どのような組み合わせで働き発症に至るのか
京都大学は、9月11日、卵巣がんの一組織型である卵巣明細胞腺がん(以下「明細胞がん」)に関連する遺伝子同士が、どのような組み合わせで働き発症に至るのか、その全体像を明らかにしたと発表した。
この成果は、同学医学部附属病院特定病院・村上隆介助教らの研究グループによるもの。明細胞がんの精緻な診断法開発や、治療標的の検討に示唆を与える成果だという。
全体像も不明なままだった明細胞がん
明細胞がんは、比較的初期に発見されるものの化学療法が効きづらく、治療が難しいがん種。アジア人は発症率が高く、欧米では卵巣がん全体の4%から12%が明細胞がんの患者であるのに対して、日本では卵巣がん15%から20%を占める。

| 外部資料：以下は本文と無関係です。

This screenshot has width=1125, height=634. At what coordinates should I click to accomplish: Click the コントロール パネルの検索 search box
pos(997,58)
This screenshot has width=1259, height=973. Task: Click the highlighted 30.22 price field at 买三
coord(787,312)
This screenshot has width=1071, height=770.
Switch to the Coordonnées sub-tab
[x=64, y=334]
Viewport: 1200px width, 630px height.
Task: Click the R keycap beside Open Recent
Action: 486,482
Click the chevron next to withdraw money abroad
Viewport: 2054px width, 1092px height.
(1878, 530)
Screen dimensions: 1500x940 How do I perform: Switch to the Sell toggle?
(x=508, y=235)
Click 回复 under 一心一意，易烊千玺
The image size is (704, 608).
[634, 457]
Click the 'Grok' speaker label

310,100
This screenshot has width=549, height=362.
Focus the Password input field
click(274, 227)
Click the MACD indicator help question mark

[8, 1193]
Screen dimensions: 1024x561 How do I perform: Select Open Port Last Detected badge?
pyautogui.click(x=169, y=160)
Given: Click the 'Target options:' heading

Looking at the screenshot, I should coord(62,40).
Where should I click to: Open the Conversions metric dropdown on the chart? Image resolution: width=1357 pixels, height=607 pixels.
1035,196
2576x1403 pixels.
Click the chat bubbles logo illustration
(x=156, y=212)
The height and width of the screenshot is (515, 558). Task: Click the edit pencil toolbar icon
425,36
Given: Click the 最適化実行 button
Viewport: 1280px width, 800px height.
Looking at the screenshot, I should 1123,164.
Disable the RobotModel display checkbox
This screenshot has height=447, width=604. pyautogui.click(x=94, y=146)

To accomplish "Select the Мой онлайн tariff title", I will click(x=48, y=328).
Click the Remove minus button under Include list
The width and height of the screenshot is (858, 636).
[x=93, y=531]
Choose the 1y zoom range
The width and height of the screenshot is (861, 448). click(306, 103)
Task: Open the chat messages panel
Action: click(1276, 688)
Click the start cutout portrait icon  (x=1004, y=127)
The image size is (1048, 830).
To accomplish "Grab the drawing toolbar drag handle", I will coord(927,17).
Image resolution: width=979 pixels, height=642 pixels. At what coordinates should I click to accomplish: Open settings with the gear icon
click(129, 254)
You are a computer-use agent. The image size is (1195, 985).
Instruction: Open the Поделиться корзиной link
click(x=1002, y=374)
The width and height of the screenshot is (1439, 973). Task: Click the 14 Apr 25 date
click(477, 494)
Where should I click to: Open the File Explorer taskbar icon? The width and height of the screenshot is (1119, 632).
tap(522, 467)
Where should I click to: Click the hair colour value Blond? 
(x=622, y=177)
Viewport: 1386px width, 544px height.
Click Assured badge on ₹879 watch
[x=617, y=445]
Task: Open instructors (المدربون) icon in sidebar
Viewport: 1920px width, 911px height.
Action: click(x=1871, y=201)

欧米での患者数が少ないこともあり、同疾患のがん遺伝子データベース整備は十分とはいえない状況が続いていた。これまでの研究でも、タンパク質合成に関わる遺伝子の網羅的な調査は行われていない。遺伝的変異がどのような相互作用をすることでがんが発症しているのか、全体像も不明なままだった。
薬剤開発につながる研究を目指す
同研究グループは今回、明細胞がんに特徴的な遺伝的変異や遺伝子の量の異常を網羅的に調査し、関連する遺伝子とタンパク質のネットワークを構築。その結果、DNAとタンパク質の合成異常や細胞増殖にブレーキをかける遺伝子など複数の遺伝子に変異や量の異常が起こり、明細胞がんが発症している可能性が高いことを突き止めた。
同研究グループは今後、ネットワークから複数の経路に対する治療の標的を検討し、薬剤開発につながる研究を目指すとしている。